Methods: The nanosphere coupled with the antibody was prepared by intermolecular cross-linking the anti-human liver cancer monoclonal antibody, HAb18, with human serum albumin nanospheres containing ADM [termed HAS(ADM)-NS] via a new hetero-bifunctional cross-linker SPDP. Condensation test and immunofluorescence assay were used to evaluate the immunoreactivity of the nanospheres, and specific binding of HAb18-HAS(ADM)-NS with liver cancer cell line SMMC-7721 was observed with optical and electron microscopes. The specific cytotoxic effects on the target cells were evaluated in vitro by MTT assay. HAb18-HAS(ADM)-NS, HAS(ADM)-NS and ADM were injected separately into nude mice bearing human liver carcinoma to evaluate the inhibitory activity of HAb18-HAS(ADM)-NS in vivo.
Results: The immunoreactivity of HAb18-HAS(ADM)-NS was well preserved. HAb18-HAS(ADM)-NS could bind specifically with the SMMC-7721 cells.

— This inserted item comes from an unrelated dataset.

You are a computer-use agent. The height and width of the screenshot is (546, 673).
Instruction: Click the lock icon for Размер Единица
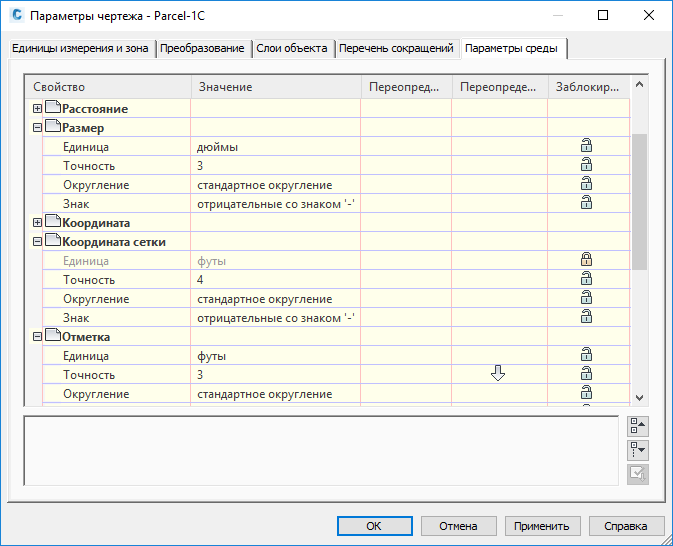coord(587,147)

The IC(50) of HAb18-HAS(ADM)-NS against SMMC-7721 cells was 44.6 microg/ml, lower than that of HAS(ADM)-NS (345.5 microg/ml) and ADM (365.5 microg/ml). The inhibition rate of HAb18-HAS(ADM)-NS on the growth of liver cancer xenografts was significantly higher than that of HAS(ADM)-NS and ADM (P<0.001).
Conclusion: HAb18-HAS(ADM)-NS has immunoreactivity and can actively and specifically target the liver cancer cells. The antitumor activity of HAb18-HAS(ADM)-NS is significantly higher than that of HAS(ADM)-NS and ADM.